Teks Bacaan:
Politik

Indeks Demokrasi di Jakarta dan Sumbar Alami Penurunan Drastis

NUSANTARANEWS.CO, Jakarta – Badan Pusat Statistik (BPS) RI merilis Indeks Demokrasi Indonesia (IDI) level nasional pada tahun 2016 yang disebut menurun dibandingkan dengan 2015. Kepala BPS RI, Suhariyanto mengatakan, IDI tahun 2016 hanya mencapai 70,09 dalam skala indeks 0-100.

“Angka ini mengalami penurunan dibandingkan dengan IDI 2015 yang capaiannya sebesar 72,82. Meskipun sedikit mengalami perubahan, tingkat demokrasi Indonesia masih termasuk dalam kategori sedang,” ujar dia di gedung BPS Pusat, Jakarta, Kamis (14/9/2017).

Suhariyanto mengungkapkan, Jakarta dan Sumatera Barat (Sumbar) mengalami penurunan IDI paling drastis, karena mengalami penurunan di atas 10 poin. Jakarta turun sampai 14,47 poin dan Sumatera Barat turun 13,05 poin.

“Sebaliknya terdapat tiga provinsi dengan kenaikan di atas 10 poin yaitu Maluku (12,30 poin), Maluku Utara (11,74 poin), dan Bangka Belitung (10,69 poin),” ungkapnya.

Suhariyanto menjelaskan, ada tiga aspek di dalam menentukan IDI, yaitu kebebasan sipil, hak-hak politik, dan lembaga demokrasi. Tiga aspek ini mengalami penurunan poin dibandingkan tahun 2015.

Soal Latihan:
1/ Tuliskan setiap provinsi yang disebut dalam teks bacaan tentang Indeks Demokrasi Indonesia, lengkap dengan besar perubahan poin IDI-nya.
2/ Menurut teks bacaan tentang Indeks Demokrasi Indonesia, berapa capaian IDI pada tahun 2015?
3/ Ringkaslah paragraf dalam teks bacaan tentang Indeks Demokrasi Indonesia yang diawali "Suhariyanto mengungkapkan, Jakarta dan Sumatera Barat" menjadi satu kalimat pendek tanpa menghilangkan angka-angkanya.
Entri yang dimuat setelah ini tidak memiliki kaitan dengan teks bacaan.

Entri Data:
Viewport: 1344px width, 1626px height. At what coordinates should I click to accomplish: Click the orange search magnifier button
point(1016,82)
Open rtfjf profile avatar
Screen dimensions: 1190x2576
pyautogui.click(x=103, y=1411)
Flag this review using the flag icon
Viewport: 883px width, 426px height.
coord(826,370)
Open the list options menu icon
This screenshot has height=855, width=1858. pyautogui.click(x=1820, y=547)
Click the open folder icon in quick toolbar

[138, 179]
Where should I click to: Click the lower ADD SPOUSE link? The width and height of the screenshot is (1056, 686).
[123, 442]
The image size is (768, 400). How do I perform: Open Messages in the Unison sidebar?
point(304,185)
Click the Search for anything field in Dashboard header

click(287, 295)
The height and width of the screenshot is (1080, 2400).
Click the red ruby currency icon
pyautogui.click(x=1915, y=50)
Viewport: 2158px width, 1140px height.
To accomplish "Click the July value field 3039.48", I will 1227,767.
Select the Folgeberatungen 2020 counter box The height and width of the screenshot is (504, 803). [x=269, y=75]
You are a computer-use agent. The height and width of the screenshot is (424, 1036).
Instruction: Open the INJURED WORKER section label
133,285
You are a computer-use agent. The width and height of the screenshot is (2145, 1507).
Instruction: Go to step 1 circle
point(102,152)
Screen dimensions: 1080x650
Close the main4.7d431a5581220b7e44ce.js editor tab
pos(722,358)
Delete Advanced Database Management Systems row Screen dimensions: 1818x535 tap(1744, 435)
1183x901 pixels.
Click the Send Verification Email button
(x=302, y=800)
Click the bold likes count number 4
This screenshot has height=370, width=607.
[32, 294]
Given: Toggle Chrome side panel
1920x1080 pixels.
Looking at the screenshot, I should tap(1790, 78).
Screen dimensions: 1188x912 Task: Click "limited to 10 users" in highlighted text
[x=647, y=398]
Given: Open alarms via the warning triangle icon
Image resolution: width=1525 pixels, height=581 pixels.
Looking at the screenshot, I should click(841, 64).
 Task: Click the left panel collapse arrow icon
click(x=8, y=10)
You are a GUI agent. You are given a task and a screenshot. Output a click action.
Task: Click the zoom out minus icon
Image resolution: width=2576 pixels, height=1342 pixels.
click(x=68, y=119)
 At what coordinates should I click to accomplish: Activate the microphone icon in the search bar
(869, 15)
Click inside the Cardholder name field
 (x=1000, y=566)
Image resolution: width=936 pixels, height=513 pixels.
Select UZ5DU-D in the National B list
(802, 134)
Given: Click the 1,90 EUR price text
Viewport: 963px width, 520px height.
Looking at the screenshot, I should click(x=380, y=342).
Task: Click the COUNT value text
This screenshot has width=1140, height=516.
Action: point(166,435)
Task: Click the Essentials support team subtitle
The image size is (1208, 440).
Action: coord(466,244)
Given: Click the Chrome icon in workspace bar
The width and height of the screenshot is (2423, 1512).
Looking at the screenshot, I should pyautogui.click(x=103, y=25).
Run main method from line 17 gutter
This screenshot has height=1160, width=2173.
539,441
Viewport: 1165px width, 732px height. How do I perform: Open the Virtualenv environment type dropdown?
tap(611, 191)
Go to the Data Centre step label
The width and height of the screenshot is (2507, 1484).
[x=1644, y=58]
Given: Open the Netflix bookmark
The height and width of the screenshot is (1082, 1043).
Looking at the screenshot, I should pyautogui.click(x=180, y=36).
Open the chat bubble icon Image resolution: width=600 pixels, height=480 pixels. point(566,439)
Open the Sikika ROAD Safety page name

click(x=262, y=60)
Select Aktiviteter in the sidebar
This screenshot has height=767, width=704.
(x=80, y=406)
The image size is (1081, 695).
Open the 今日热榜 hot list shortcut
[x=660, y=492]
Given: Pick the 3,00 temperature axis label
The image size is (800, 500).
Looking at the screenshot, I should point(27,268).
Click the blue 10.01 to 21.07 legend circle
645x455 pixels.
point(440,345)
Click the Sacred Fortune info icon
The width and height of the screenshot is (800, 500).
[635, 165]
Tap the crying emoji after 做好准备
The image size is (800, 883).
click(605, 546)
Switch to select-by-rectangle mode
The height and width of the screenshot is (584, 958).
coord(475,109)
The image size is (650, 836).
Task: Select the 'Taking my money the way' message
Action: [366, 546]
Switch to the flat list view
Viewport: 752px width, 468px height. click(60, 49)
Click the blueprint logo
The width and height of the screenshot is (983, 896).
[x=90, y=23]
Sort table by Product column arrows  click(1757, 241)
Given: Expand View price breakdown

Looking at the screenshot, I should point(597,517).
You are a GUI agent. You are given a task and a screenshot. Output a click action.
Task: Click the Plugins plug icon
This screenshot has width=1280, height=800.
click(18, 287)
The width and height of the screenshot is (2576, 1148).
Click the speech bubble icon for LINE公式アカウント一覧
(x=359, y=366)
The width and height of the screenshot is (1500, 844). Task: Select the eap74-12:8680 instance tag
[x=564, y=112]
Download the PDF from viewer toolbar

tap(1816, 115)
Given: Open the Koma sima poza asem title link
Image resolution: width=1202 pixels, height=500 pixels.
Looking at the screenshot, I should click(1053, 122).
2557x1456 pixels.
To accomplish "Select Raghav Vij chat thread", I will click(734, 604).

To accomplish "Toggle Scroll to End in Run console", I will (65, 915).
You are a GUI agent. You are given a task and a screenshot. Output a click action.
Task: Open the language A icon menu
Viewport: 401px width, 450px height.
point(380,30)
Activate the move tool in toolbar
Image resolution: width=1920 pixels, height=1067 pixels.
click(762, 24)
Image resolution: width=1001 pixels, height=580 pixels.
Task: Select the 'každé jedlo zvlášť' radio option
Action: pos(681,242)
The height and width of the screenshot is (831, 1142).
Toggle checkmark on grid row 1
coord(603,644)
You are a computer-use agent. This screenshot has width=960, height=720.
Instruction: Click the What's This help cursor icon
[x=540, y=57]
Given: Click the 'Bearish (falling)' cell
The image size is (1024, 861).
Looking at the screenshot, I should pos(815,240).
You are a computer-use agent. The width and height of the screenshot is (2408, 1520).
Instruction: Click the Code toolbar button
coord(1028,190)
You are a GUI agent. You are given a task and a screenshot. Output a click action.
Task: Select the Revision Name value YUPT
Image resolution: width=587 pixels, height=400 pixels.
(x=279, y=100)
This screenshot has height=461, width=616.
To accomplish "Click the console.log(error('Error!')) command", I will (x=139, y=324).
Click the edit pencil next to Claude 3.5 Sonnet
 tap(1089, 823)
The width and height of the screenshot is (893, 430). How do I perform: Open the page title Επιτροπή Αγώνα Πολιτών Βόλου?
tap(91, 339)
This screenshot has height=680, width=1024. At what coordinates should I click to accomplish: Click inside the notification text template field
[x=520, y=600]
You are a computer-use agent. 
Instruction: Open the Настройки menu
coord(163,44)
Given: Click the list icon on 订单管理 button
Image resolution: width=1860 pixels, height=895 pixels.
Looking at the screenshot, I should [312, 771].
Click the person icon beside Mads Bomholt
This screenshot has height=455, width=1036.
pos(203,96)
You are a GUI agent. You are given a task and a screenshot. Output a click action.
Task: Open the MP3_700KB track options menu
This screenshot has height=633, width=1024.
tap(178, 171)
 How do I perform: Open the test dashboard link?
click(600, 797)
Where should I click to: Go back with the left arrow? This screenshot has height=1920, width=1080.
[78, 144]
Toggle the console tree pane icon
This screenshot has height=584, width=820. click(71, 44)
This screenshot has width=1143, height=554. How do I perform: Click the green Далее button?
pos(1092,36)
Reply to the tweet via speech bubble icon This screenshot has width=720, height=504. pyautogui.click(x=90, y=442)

Kunci Jawaban:
1/
- Jakarta: turun 14,47 poin
- Sumatera Barat: turun 13,05 poin
- Maluku: naik 12,30 poin
- Maluku Utara: naik 11,74 poin
- Bangka Belitung: naik 10,69 poin

2/ 72,82.

3/ Jakarta dan Sumatera Barat mengalami penurunan IDI paling drastis, yakni lebih dari 10 poin, dengan Jakarta turun 14,47 poin dan Sumatera Barat turun 13,05 poin.